*** Opening of Entries provided ***

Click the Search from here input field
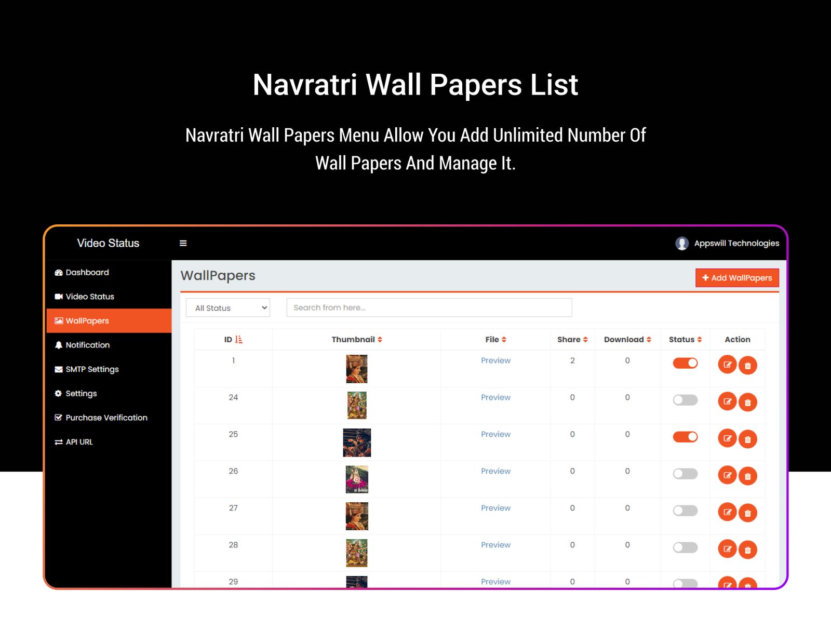 pos(429,307)
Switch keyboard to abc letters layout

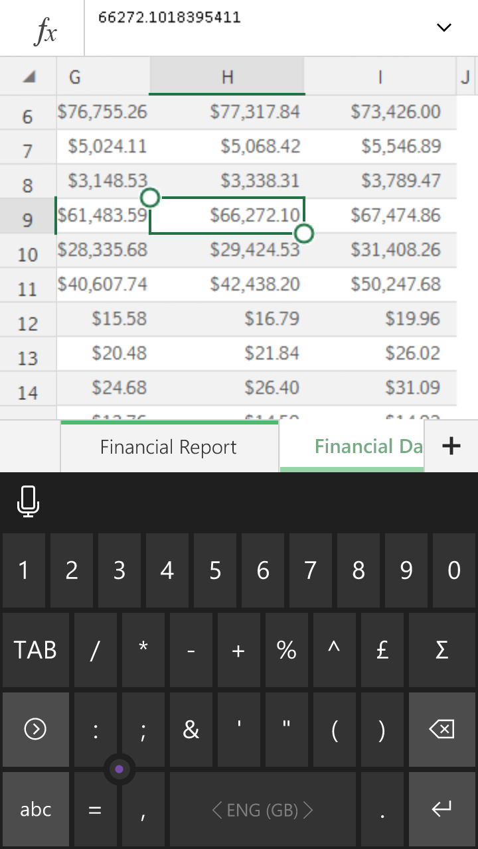(x=36, y=809)
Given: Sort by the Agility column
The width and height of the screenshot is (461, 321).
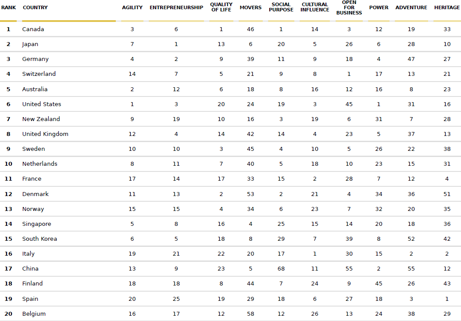Looking at the screenshot, I should [132, 7].
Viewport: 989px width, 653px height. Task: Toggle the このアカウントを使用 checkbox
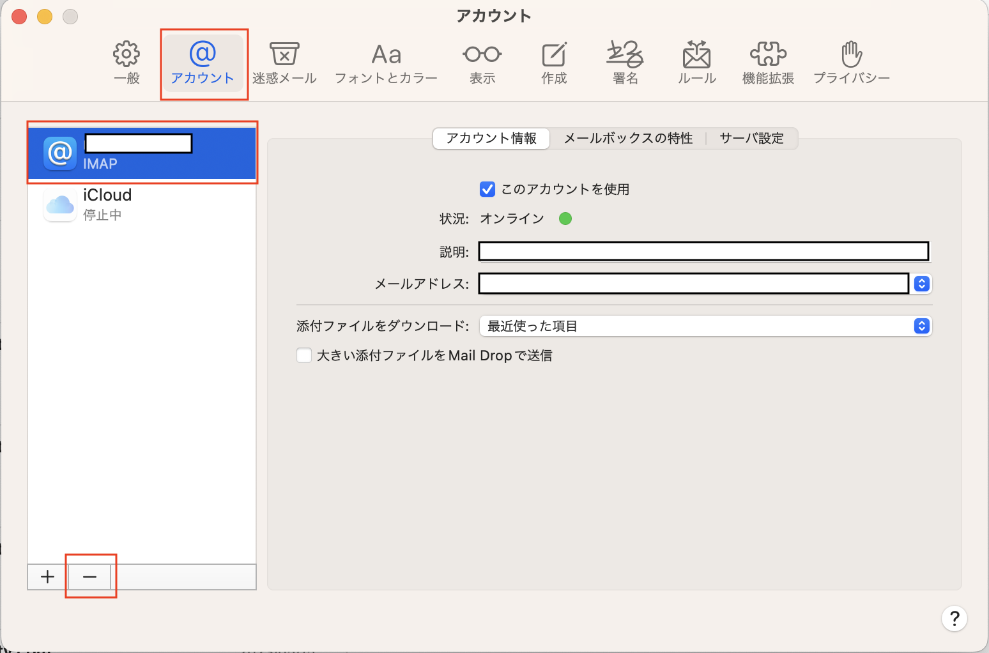pos(487,189)
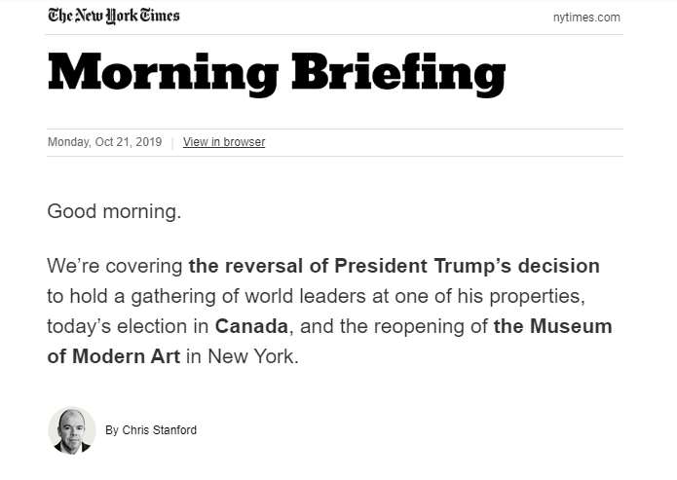Viewport: 677px width, 480px height.
Task: Click the date Monday, Oct 21, 2019
Action: click(104, 142)
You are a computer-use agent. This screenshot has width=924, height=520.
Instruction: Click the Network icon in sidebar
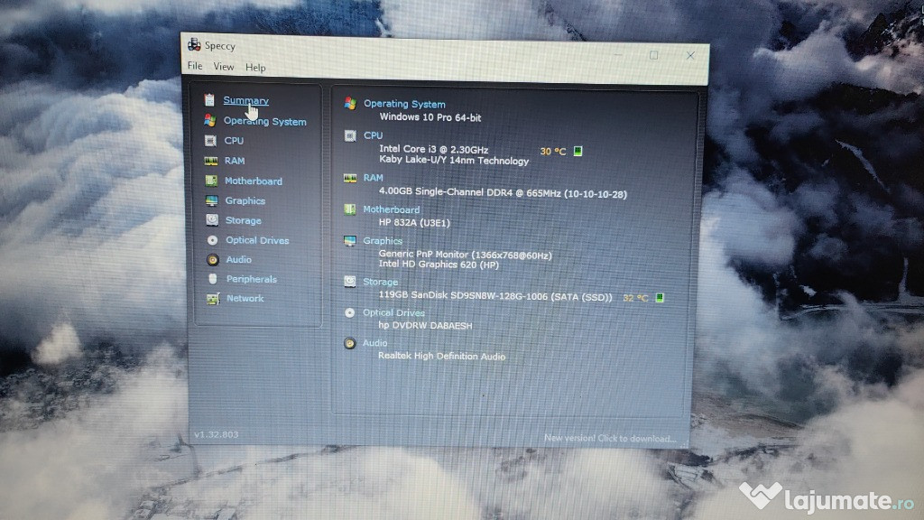click(x=212, y=299)
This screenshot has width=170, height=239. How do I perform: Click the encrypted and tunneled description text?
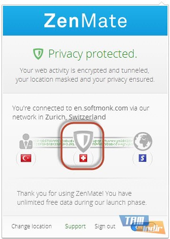point(85,75)
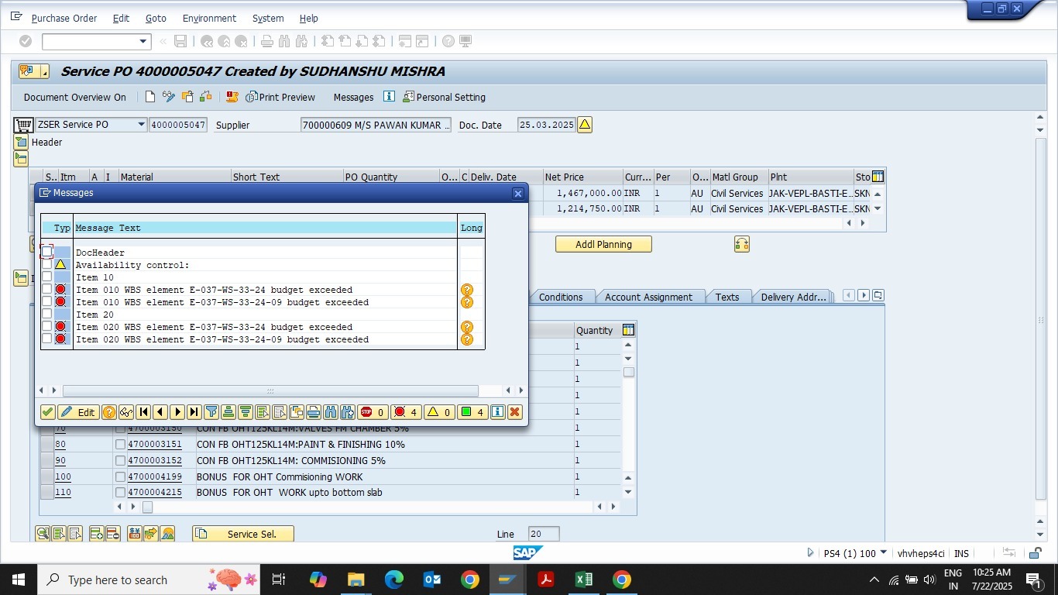Click the Help question mark in Messages toolbar

click(x=109, y=412)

*** Close of Entries provided ***

_What is expected_.
Each record needs to be reproduced exactly, and no image should be carried over.

_Response area_.
Click the Search from here input field
 pos(429,307)
Switch keyboard to abc letters layout

(x=36, y=809)
Given: Sort by the Agility column
The width and height of the screenshot is (461, 321).
Looking at the screenshot, I should [132, 7].
Viewport: 989px width, 653px height. Task: Toggle the このアカウントを使用 checkbox
pos(487,189)
Viewport: 677px width, 480px height.
Task: Click the date Monday, Oct 21, 2019
Action: click(104, 142)
You are a computer-use agent. This screenshot has width=924, height=520.
Instruction: Click the Network icon in sidebar
click(x=212, y=299)
This screenshot has width=170, height=239. How do I perform: Click the encrypted and tunneled description text?
point(85,75)
Click the Help question mark in Messages toolbar

click(x=109, y=412)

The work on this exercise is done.